Hi, Andrew. Just a cautionary note that much admixture estimation is, as Andrew noted uptopic, just that: a lot of guesstimation grounded in some baseline data, so conclusions have to be approached cautiously.
As one example, the Eurogenes project is, as you can guess by the name, focused mainly on European ancestry with sample cohorts selected accordingly. But those are also dated now: the Eurogenes Genetic Ancestry Project (
http://bga101.blogspot.com/) ceased updating datasets at GEDmatch about six years ago.
Too, the GEDmatch "Admixture Proportions by Chromosome" reports values as percentages, not centiMorgans. So under Eurogenes K13 you show 5.8% "Amerindian" on Chr 19, not 5.8cM. In other words, there is no implied segment continuity at all, just that of the 3,105 SNPs K13 looks at on Chr 19, 5.8% are reported as most closely aligned to what Eurogenes uses as an "Amerindian" reference sample. Since the centiMorgan calculation differs between the male and female genomes (cMs are based on a probability of recombination events, or crossovers, each time a gamete is formed; they aren't a physical measurement), using sex-averaged values for such small DNA chunks as admixture represents just doesn't work. For example, Chr 19 calculates out to about 96cM for males, but about 127cM for females.
Just an aside, but Chr 19 has the highest density of protein coding genes of any human chromosome; on a genes-per-base-pairs basis, the density is over twice the genome-wide average and takes up more than 25% of the entire chromosome. Some genes are just phenotypic--hair color, eye color, etc.--and those can be useful in population genetics, but the genes dealing with function and health are typically not useful at all because that's the DNA we have, pretty much, entirely in common.
Of the GEDmatch admixture calculators, a lot of folks, like Mercedes Brons, recommend the MDLP Project World22 calculator. It, too, hasn't been updated in a while, but you can read more about the datasets Vadim use and the sources from which he derives them at one of his 2012 blog entries. It offers an attempted breakdown into sub-continental populations more germane to Native Americans.
Truly, though, Native American autosomal DNA is very, very difficult to use for any genealogical purpose. It can certainly be used just like any other for recent generations, but very few Native Americans seem to have an interest in testing. For good reason. The nature of the Beringian diaspora and a possible southern immigration at approximately the same time meant that the relatively small founder populations in the Americas were essentially isolated for over 13,000 years; the new continental-level population spread from today's Alaska to the southernmost tip of Chile to Newfoundland to eastern Brazil. The people covered an area that's 28% of the world's landmass, an area 40% larger than Africa and about 4.25 times the size of all of Europe.
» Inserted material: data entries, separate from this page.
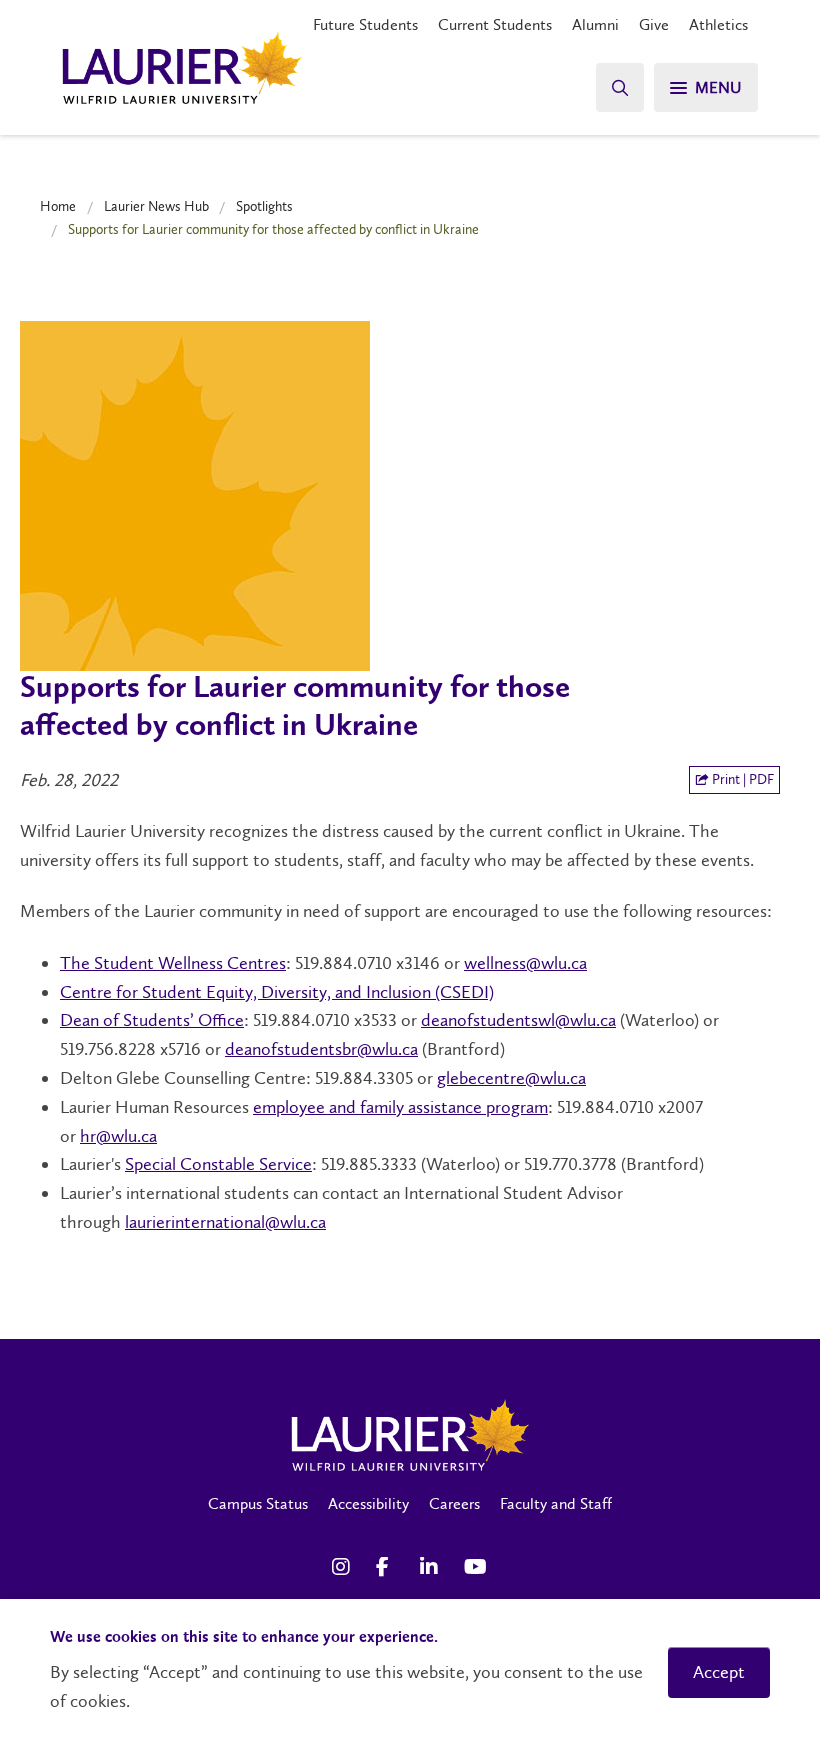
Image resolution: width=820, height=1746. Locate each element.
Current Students (495, 24)
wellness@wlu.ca (525, 963)
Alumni (595, 24)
So for thousands of years the population had very little exogenous DNA introduced. Some hypotheses indicate that there were both northern and southern basal branches--the first from southern Siberia and the second from mainland Southeast Asia--and studies as recently as December 2019 (Pakstis, et al., Scientific Reports) indicate that, at most, we can identify nine groupings, genetically speaking, of all the founding populations in the Americas. So not only did the people begin to become much more admixed after the arrival of Europeans over 500 years ago, but still today someone having pre-Columbian Central American ancestry can be genetically indistinguishable--from the standpoint of origins--from one of the great Plains nations of Native Americans.
Admixture information can be interesting and, sometimes, even informative. But regardless of the source--whether one of the testing companies reporting "ethnicity" (a term I really wish the advertising companies hadn't talked them into) or one of the independently created tools at GEDmatch--it usually involves reference sets that are either individual or tiny clusters of SNPs, or segments way too small to be accurately usable for genealogy. And that's especially true for low or trace percentage amounts.
Finding out you show 10% East Asian admixture could be a big clue for genealogy research if it was unknown to you, but 1% "Amerindian" could as easily be the result of a 10g-grandfather who was a Spanish officer marrying an indigenous woman in Panama in 1600 as it is a 7g-grandmother who was of the Blackfoot Nation. Uniparental DNA--yDNA and mtDNA--have their uses in looking for NA origins, but that's a whole 'nuther discussion.